Stored data:
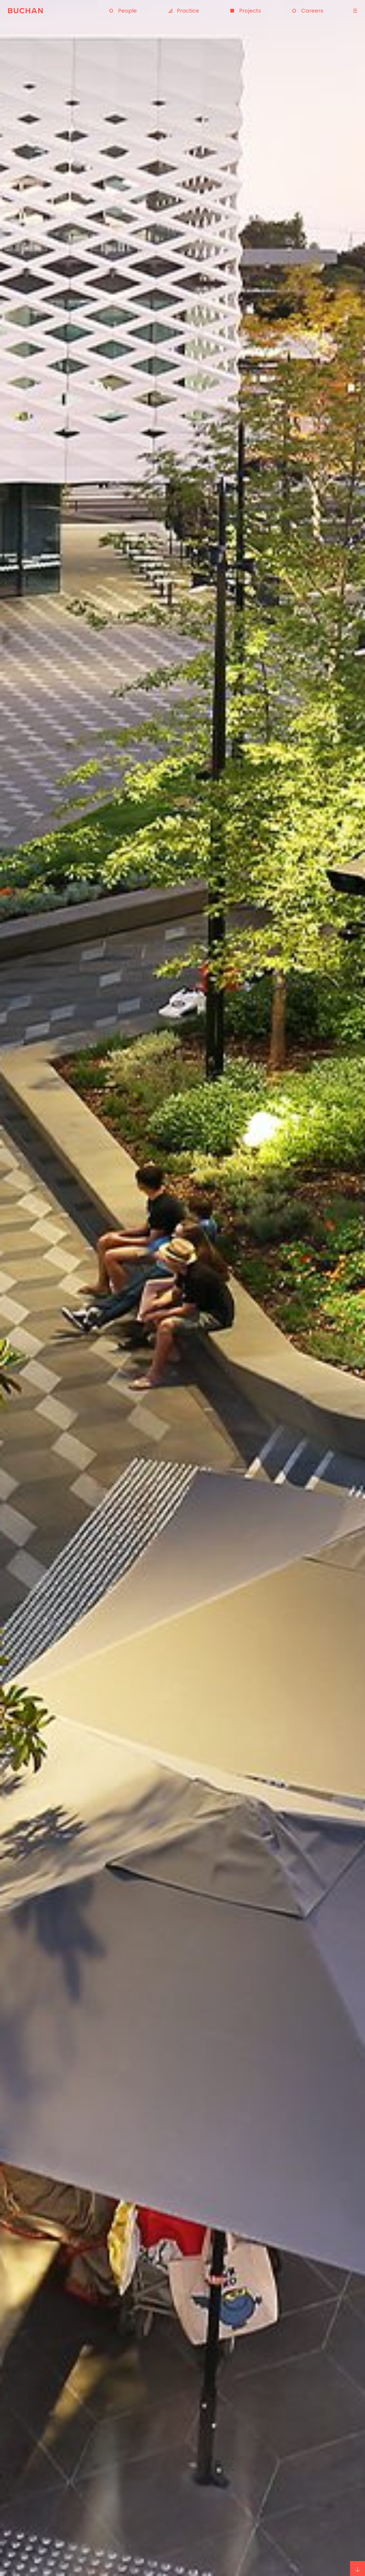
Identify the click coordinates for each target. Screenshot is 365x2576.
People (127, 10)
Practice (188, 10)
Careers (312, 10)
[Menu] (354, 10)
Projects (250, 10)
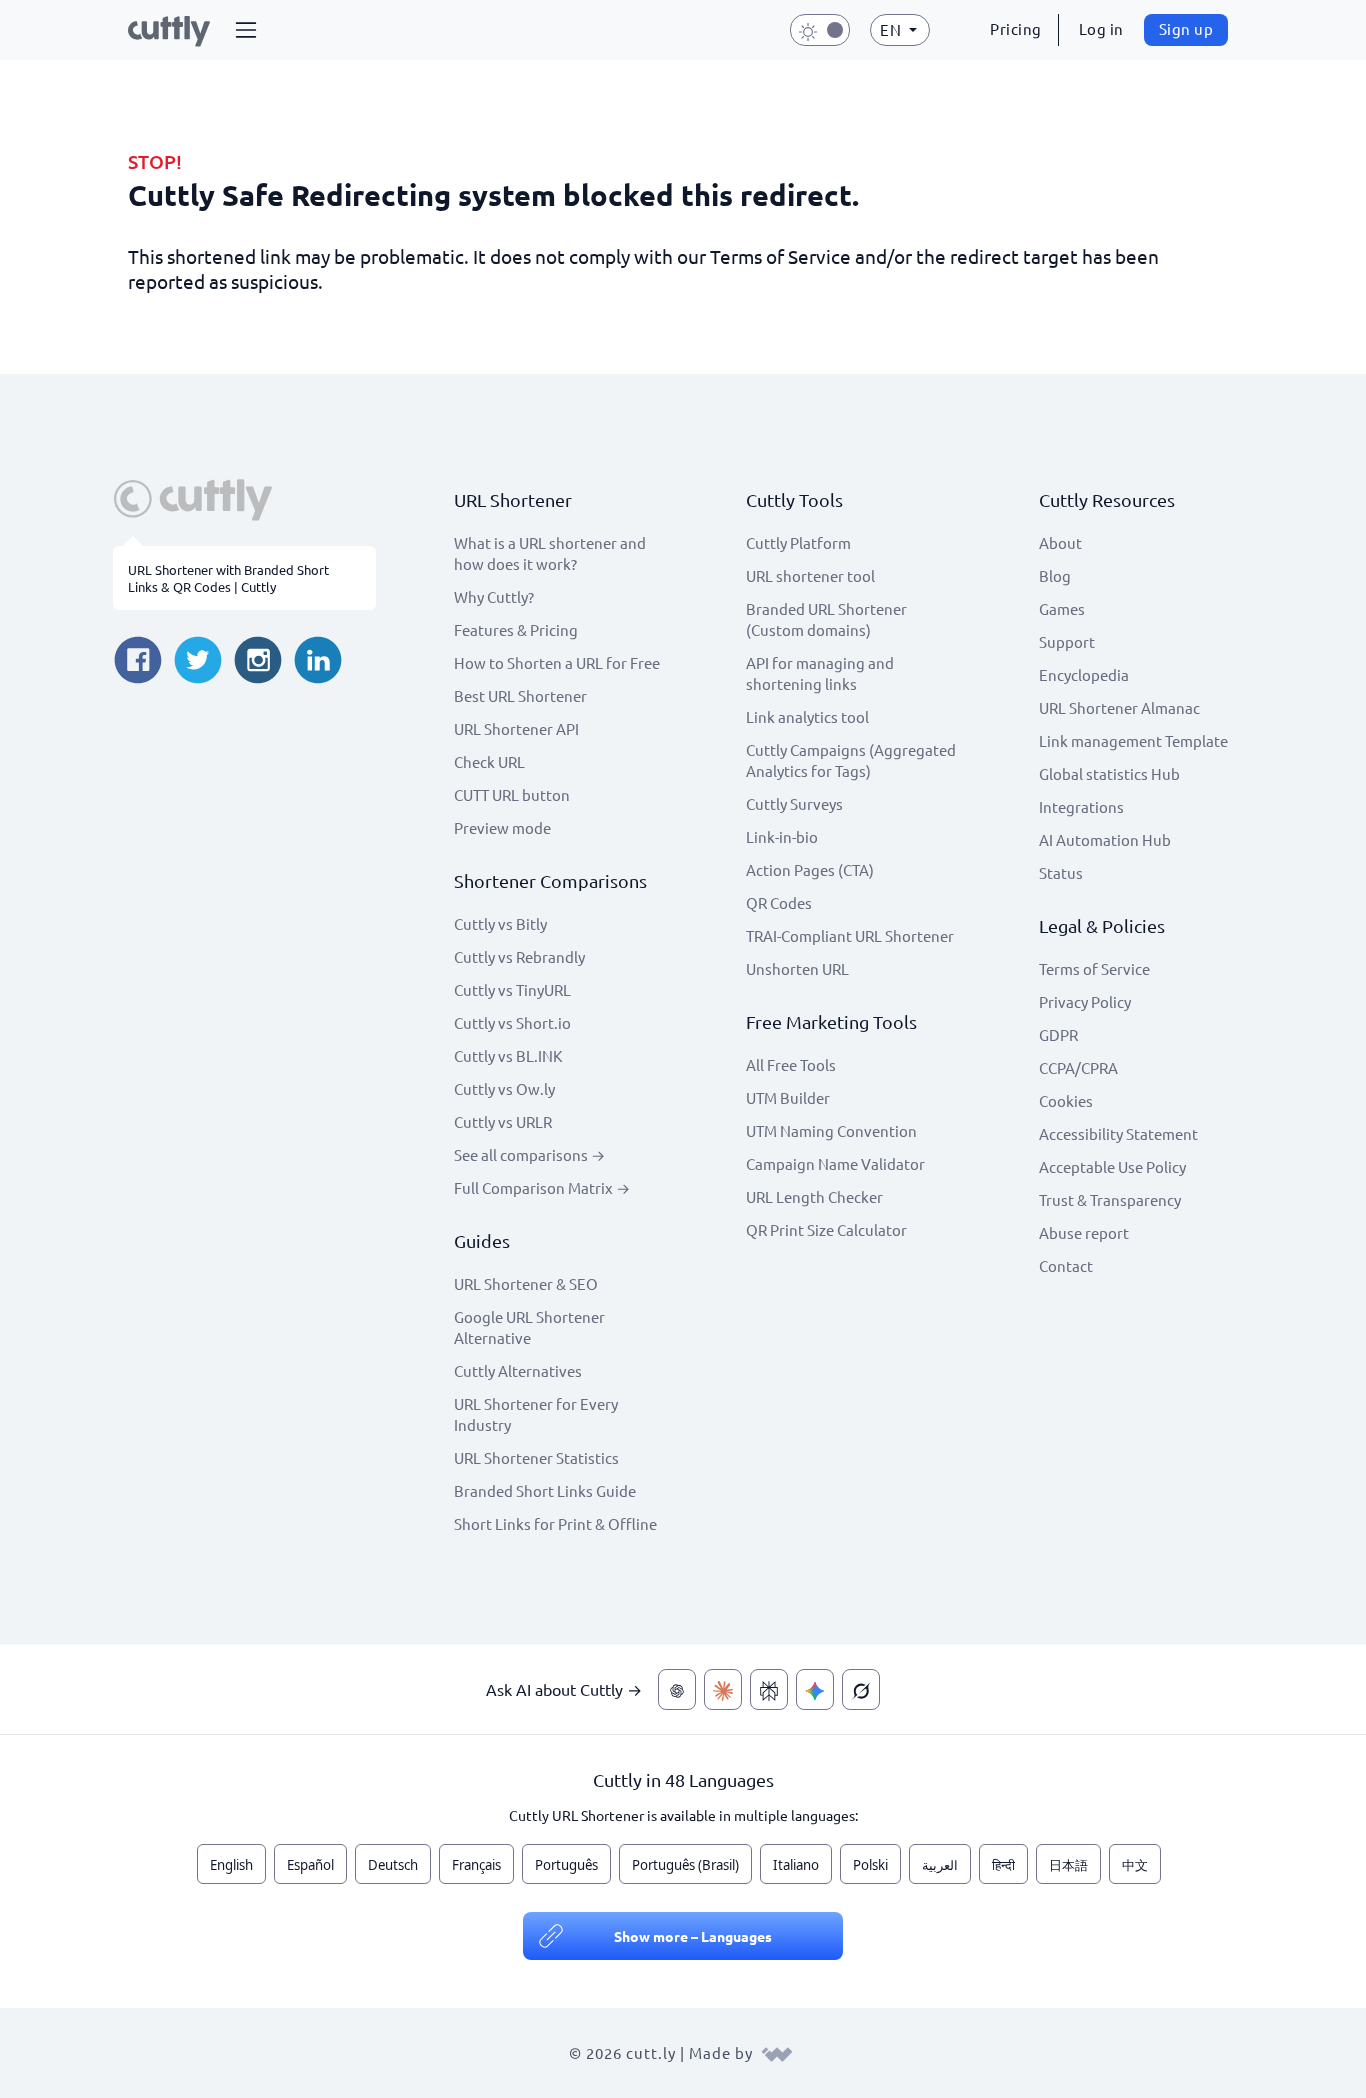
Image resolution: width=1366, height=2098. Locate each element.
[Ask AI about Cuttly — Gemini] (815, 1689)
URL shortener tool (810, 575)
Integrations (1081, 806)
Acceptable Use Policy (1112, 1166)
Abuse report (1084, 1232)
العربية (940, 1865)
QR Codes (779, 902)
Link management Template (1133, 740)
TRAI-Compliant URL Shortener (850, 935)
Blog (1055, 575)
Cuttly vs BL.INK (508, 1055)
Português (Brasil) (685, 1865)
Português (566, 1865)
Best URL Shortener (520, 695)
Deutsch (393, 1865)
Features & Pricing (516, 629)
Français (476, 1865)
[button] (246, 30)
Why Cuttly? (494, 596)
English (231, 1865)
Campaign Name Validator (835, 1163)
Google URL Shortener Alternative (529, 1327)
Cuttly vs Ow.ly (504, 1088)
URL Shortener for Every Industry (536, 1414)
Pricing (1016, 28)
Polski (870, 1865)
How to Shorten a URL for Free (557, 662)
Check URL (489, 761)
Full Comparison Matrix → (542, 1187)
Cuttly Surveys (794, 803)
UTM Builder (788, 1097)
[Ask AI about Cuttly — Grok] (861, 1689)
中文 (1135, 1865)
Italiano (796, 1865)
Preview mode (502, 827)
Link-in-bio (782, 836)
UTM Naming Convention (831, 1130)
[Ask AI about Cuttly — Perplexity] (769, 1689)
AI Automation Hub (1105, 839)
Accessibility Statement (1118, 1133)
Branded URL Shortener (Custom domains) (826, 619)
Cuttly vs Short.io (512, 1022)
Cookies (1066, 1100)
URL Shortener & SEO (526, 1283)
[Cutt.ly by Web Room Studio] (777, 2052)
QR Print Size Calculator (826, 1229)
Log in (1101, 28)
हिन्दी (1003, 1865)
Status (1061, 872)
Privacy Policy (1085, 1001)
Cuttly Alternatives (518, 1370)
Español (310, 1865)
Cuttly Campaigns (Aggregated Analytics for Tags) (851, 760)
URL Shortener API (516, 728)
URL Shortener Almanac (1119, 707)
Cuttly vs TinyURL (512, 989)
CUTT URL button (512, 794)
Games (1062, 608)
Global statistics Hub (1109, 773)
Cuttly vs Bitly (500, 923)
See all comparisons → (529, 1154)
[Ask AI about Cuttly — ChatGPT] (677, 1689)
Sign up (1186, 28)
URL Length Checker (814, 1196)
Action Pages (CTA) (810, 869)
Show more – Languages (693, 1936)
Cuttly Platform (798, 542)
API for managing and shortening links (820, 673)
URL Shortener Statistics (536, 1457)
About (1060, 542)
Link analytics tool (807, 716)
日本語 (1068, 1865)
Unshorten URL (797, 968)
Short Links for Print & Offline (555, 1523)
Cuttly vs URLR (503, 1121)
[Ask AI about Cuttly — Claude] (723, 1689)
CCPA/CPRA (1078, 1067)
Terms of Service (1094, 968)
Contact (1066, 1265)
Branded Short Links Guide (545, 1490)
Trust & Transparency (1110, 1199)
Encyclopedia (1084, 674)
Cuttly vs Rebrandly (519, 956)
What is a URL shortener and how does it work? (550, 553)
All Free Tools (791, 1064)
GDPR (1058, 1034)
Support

== Assigned task ==
Write down only how many lines of the entries above include the word "each".

== Expected answer ==
2